Forty: how unlikely it seemed. As a boy O’Neil had computed his age in the year 2000-an impossibly distant future-and discovered, to his astonishment, that he would be forty years old. Under the eaves of his bedroom he had wondered, What would the world be like then? Would we be living in outer space, in bubbles under the sea, soaring to work in helicopters? Would he even be able to enjoy these wondrous things, being so old? Yet here he was, the same person, living in the same world, none of it truly changed. He drove a car to work, lived in a house twice as old as he was, looked at the stars when he cared to, feeling only the vague appreciation one gave to anything beautiful and useless and far away. Every day he went to school, just as he had as a boy. Amazing.

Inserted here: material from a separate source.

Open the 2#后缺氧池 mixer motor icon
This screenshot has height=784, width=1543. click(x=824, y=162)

Was your birthday all right? Mary asked, driving home from the party. Was it what you wanted? Dozens of old friends had come, some he hadn’t seen for years. His college roommate, Stephen, had even driven down from Boston. O’Neil told her it was; it was perfect, he said. You know, in this light, you don’t look forty, Mary said, and squeezed his hand promisingly. My gift to you comes later, handsome man.

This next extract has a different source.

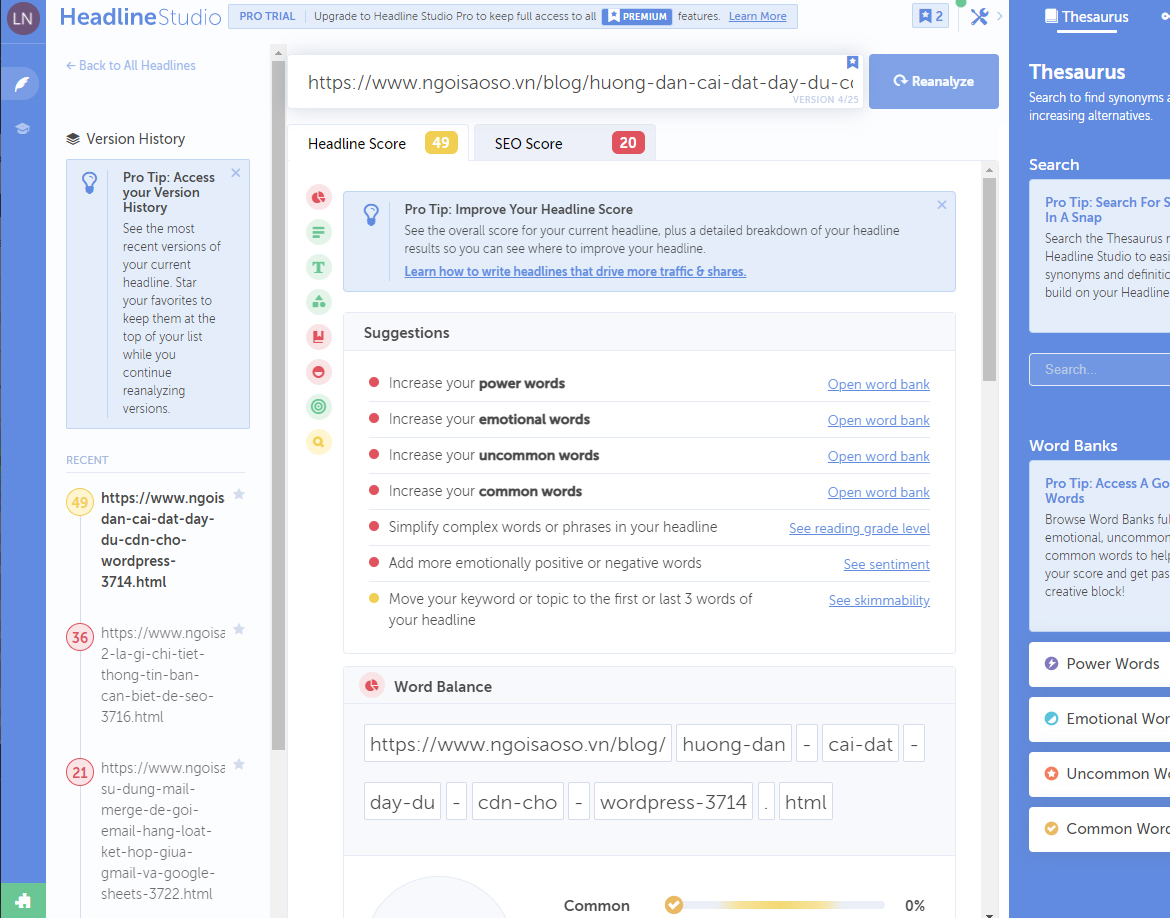Click the Reading Grade book icon
This screenshot has width=1170, height=918.
(x=318, y=337)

She meant she was pregnant. She did not tell him that night, but he thought she would soon; that was how it had been the first two times, Mary keeping the news to herself until she was sure, living alone with her secret like the answer to a question she wasn’t sure anyone had posed. Well, he thought as sleep came to him, perhaps it wasn’t so. She would tell him, or not. She was, or she wasn’t. He would wait to hear. So, in the meantime, his belief-for that’s what it was-would be a secret too.

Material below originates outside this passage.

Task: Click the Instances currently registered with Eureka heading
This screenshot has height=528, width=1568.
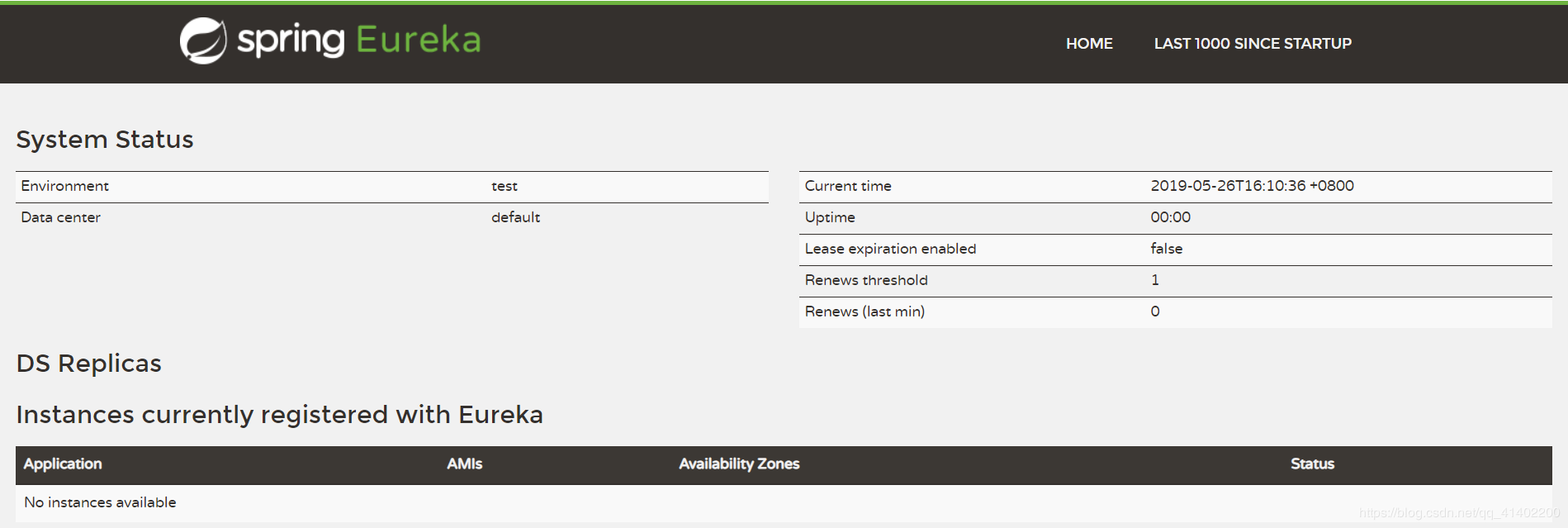Action: [x=280, y=415]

Monday he drove to work, his mind buzzing with happiness. Everything he saw-the morning sunlight rebounding in the turning leaves, the bright yellow school buses and dutiful crossing guards, a woman putting on lipstick in her rearview mirror at a stop sign-filled him with a strange delight. It flowed through him like a benign electric current. So much joy! So much to look forward to! The awful months were over; he had stepped back into life. In the faculty workroom the morning talk among his colleagues was still of summer pleasures, of gardens planted and trips taken, of books read and movies seen, of mountains scaled and rivers kayaked and long, unhurried days doing nothing at all. They were teachers, with more time than money; their enjoyments, modest to a fault, seemed to O’Neil to possess the same unassuming purity of green grass, summer light, and flowers in a pail, and he listened to their stories with a feeling like kinship. This life they described was, after all, the same one he had chosen.
“O’Neil, what’s gotten into you?” someone asked-the science teacher who, so long ago, had explained the leaves to him. “Nine months to go,” Paul said. “What’s there to be so happy about? You’re grinning like an ape.”